\makeatletter \newcommand{\justified}{% \rightskip\z@skip% \leftskip\z@skip} \makeatother

doc_type <- knitr::opts_knit$get("rmarkdown.pandoc.to")
doc_type
if(doc_type=="latex") cat("\\newpage")

Introduction

To collect data on reforms of Standing Orders, many steps had to be taken and many hands had to help. The basic idea was that two proceeding versions of the same text can be compared by putting them side by side and going through each (sub)-paragraph.

library(diffr)
old <- stringr::str_split(
"Three kind mice, see how they run!
They all ran after the farmer's wife,
Who cut off their tails with the carving knife,
Did you ever see such a thing in your life?
As three blind mice.
End", "\n")
new <- 
stringr::str_split(
"Three blind mice, see how they run!
They all ran after the farmer's wife,
they took out some cheese,
and they cut her a slice,
Did you ever see such a sight in your life 
as three kind mice?", "\n")
res <- diffr(old, new, dist="bow")
res_df <- 
  data.frame( 
    lnr1  = res$alignment_df$lnr1, 
    old = paste(substring(res$text1_orig[res$alignment_df$lnr1],1,27),"...") ,
    lnr2  = res$alignment_df$lnr2, 
    new = paste(substring(res$text2_orig[res$alignment_df$lnr2],1,27),"...") ,
    bowdist  = res$alignment_df$distance,
    type  = res$alignment_df$type, 
    stringsAsFactors = FALSE
  )
res_df[is.na(res_df)] <- ""
res_df[res_df=="NA ..."] <- ""
knitr::kable(
  data.frame(
    lnr1  = 1:6, 
    old   = unlist(old),
    lnr2  = 1:6,
    new   = unlist(new)
  ), 
  align=c("r","l","r","l")
)

Some parts might have changed, others might not have changed but were put at different locations. Those parts that have been changed might have been deleted, modified or inserted.

knitr::kable(res_df,align=c("r","l","r","l","r","r"))

To gather changes in that manner, the first task is to acquire all the documents that describe the status or evolution of a particular set of Standing Orders. That step incorporated finding contact persons within the parliaments and checking for completeness and consistency of the provided 'historical' documents.

While intuitively one might think about Standing Orders as explicit documents that are fully written out, most of the time this is only but a small part of the story. While so called consolidated versions exist, most of the time one needs a consolidated version and all the amendments (short, technical instructions of how to transform Standing Orders in place to a new set of Standing Orders) made to that version over time to know which set of rules was in place at a certain point in time. To apply the basic idea, all amendments had to be transformed into consolidated versions.

Documents were provided in differing form and in differing shades of quality. There might be sheets of paper, Books, Word-documents, machine readable PDFs or scans. All those various types were first transformed to Word-documents and later on freed of transformation errors and artifacts in a cleaning step.

Given information:
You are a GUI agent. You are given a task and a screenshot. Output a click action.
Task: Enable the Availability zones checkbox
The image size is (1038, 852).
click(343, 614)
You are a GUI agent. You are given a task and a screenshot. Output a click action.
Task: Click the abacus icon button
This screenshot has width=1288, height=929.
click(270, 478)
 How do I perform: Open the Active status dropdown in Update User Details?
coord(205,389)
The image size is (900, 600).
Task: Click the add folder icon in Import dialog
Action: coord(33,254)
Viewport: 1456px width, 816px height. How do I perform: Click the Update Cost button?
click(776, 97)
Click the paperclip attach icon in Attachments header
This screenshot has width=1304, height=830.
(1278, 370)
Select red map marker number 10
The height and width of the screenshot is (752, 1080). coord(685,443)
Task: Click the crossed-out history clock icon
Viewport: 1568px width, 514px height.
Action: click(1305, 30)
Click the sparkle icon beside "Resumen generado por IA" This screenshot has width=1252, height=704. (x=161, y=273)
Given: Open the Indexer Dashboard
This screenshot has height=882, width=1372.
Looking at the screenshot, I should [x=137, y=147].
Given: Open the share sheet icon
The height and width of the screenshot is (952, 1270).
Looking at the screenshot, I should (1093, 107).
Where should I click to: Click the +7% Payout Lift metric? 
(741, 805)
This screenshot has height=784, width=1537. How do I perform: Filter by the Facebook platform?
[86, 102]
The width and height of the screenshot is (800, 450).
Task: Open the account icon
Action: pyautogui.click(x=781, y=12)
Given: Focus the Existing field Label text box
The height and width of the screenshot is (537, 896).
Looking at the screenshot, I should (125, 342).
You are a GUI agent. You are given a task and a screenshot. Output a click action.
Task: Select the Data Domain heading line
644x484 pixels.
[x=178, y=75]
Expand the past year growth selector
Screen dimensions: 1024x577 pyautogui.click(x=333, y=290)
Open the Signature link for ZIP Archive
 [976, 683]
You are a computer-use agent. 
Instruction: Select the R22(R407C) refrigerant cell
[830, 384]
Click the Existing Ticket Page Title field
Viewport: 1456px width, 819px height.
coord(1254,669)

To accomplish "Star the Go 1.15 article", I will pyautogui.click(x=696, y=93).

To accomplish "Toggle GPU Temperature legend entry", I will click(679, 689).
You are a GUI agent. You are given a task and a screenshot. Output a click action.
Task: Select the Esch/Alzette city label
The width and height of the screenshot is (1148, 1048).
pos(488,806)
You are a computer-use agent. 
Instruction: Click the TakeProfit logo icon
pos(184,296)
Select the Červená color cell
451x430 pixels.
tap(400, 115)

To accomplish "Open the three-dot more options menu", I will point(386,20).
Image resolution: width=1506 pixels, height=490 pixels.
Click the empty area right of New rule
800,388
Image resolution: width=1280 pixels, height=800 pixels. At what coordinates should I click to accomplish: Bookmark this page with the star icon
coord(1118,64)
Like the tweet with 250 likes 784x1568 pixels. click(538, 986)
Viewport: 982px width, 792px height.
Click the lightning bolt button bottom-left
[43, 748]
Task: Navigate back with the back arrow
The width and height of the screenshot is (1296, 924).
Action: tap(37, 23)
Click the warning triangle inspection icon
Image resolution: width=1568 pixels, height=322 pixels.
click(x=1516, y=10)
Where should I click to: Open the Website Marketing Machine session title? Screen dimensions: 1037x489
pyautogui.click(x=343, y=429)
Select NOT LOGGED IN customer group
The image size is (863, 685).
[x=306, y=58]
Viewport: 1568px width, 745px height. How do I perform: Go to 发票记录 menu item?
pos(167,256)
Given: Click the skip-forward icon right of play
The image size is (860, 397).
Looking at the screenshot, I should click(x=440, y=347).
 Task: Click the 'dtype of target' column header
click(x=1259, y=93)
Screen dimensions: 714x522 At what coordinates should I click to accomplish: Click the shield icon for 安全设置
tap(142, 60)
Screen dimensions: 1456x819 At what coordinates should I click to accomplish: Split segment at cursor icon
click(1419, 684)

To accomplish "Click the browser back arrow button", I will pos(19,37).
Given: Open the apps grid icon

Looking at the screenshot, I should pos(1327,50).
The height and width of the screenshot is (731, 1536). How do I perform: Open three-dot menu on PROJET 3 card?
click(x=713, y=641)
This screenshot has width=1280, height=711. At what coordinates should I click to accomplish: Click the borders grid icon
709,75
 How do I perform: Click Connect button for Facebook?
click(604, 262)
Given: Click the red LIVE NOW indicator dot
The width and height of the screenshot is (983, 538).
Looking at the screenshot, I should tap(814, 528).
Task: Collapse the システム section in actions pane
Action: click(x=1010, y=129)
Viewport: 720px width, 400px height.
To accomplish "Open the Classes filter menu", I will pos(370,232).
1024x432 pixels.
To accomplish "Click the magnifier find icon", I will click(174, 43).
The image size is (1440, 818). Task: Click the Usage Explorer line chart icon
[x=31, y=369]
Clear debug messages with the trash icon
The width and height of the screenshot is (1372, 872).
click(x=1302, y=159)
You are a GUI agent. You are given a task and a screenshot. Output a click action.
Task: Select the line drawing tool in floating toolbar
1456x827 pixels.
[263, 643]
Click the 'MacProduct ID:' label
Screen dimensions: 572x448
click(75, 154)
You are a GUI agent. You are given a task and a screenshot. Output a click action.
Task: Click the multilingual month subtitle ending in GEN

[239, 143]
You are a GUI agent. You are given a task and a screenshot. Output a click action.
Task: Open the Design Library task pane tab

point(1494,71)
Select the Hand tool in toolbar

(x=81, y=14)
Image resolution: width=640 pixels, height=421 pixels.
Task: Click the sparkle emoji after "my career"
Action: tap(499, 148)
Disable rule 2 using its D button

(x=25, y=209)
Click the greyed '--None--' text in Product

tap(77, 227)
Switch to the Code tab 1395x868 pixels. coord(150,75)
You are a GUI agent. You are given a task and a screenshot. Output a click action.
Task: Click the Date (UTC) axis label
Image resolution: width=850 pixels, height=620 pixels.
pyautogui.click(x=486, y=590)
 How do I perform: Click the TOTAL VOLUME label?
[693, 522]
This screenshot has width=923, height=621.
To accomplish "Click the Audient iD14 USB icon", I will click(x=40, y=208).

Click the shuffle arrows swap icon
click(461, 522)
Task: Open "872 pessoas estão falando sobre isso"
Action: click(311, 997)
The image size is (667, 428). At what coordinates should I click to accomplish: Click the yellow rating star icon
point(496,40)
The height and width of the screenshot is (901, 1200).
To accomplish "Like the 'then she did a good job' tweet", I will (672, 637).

Problems and tasks:
a – Say whether each statement agrees with the text on Standing Orders, answering yes or no and quoting the deciding words of the text. (i) Knowing which rules applied at a given time usually requires only a consolidated version. (ii) To apply the basic idea, all amendments had to be transformed into consolidated versions. (iii) All the various document types were first transformed to Word-documents.
b – Reproduce the part of the text on Standing Orders starting with "Some parts might" and going on through "modified or inserted.".

Solutions:
a –
(i) No: "most of the time one needs a consolidated version and all the amendments"
(ii) Yes: "To apply the basic idea, all amendments had to be transformed into consolidated versions."
(iii) Yes: "All those various types were first transformed to Word-documents"

b –
Some parts might have changed, others might not have changed but were put at different locations. Those parts that have been changed might have been deleted, modified or inserted.